Clima

Bolsonaro muda de tom, mas precisa provar que fala sério em relação a meio ambiente

O discurso do presidente Jair Bolsonaro na Cúpula de Líderes Climáticos se manteve no script da carta enviada ao presidente Joe Biden há poucos dias


Publicado em: 23/04/2021 às 19:00hs

Bolsonaro muda de tom, mas precisa provar que fala sério em relação a meio ambiente

O discurso do presidente Jair Bolsonaro na Cúpula de Líderes Climáticos se manteve no script da carta enviada ao presidente Joe Biden há poucos dias. O tom não foi agressivo como em suas duas participações na Assembleia das Nações Unidas. O conteúdo pode ser considerado correto, com pontos a serem debatidos. O maior problema do discurso de Jair Bolsonaro é que vem de Jair Bolsonaro.

Se o primeiro ponto é a falta de credibilidade crônica, o segundo é que desmatamento e crise climática não se combatem com estratégias de comunicação. A Amazônia é visitada todos os dias por satélites que indicam com precisão onde se desmatou e se há incêndios. Contra fatos não há argumentos.

Os fatos são conhecidos mundialmente -- o desmatamento na Amazônia estourou com Bolsonaro e seu ministro do Meio Ambiente, Ricardo Salles.

Contra a emergência climática é preciso mostrar ação política, ter planejamento e políticas públicas. O Brasil não tem feito nada disso.

Não adianta repetir duas vezes que o Brasil participa com menos de 1% das emissões históricas de gases-estufa, que tem uma das matrizes energéticas mais limpas, que é pioneiro no etanol.

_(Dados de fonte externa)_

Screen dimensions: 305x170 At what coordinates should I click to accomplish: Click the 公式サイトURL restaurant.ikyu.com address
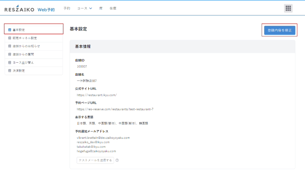click(x=97, y=95)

Bolsonaro mina sua credibilidade até quando tenta acertar. No discurso em inglês disse que a meta brasileira de corte de gases-estufa para 2030 "it????´s up to 40%". No discurso escrito está certo - corte de 37% em 2025 e 43% até 2030. Não se sabe quem vacilou, mas não é de bom tom arredondar metas climáticas em discursos presidenciais em eventos como este. É disso que se trata.

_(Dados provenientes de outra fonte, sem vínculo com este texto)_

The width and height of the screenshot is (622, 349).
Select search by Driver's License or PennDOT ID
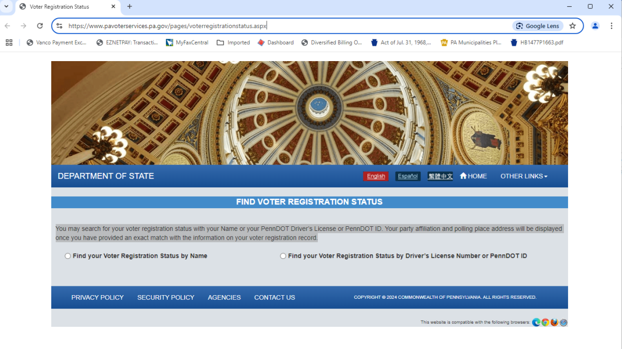283,256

O presidente fez questão de dizer que o Brasil é detentor da maior biodiversidade do planeta e potência agroambiental, e que "está na linha de frente do enfrentamento ao aquecimento global".

Bolsonaro não tinha constrangimento algum em se mostrar negacionista climático ou cético até ontem. O país esteve na linha de frente do enfrentamento à crise climática até ele assumir.

A fórmula da explosão do desmatamento é conhecida e começou na campanha presidencial -- retórica permissiva a madeireiros e garimpeiros e desmonte dos órgãos ambientais de fiscalização. Ele agora prometeu fortalecer estes órgãos. A ver.

O presidente brasileiro, como os que o precederam, apontou que a maior causa do aquecimento é a queima de combustíveis fósseis ao longo dos últimos dois séculos. Verdade. O Brasil sempre adotou a postura de que a culpa pela crise climática é dos países ricos, que se desenvolveram à custa das florestas.

A diferença é que os outros mandatários brasileiros, de José Sarney a Dilma Rousseff,fizeram esforços sérios para combater a ilegalidade na Amazônia e conter o desmatamento. Alguns conseguiram mais que outros. Bolsonaro e Salles, até agora, trilharam o caminho contrário.

O presidente também destacou que é preciso melhorar a vida dos mais de 23 milhões de brasileiros que vivem na Amazônia e falou em bioeconomia. Ninguém discute isso. O problema é o cinismo que ambas as frases embutem para quem acompanha os movimentos do governo.

Bolsonaro destacou a importância dos mercados de carbono, que o Brasil pode fazer mais se ajudado, que o país está aberto à cooperação internacional. Tudo perfeito. Não fosse ele o presidente do país nos últimos dois anos.

No mesmo dia em que Bolsonaro enviou a carta ao presidente Joe Biden, Alexandre Saraiva, o superintendente da Polícia Federal que fez a maior apreensão de madeira da história, foi destituído. O ministro do Meio Ambiente do Brasil correu a defender os madeireiros em um dos episódios mais bizarros dos últimos tempos.

Quem acreditará nas promessas de seu governo na Cúpula dos Líderes Climáticos?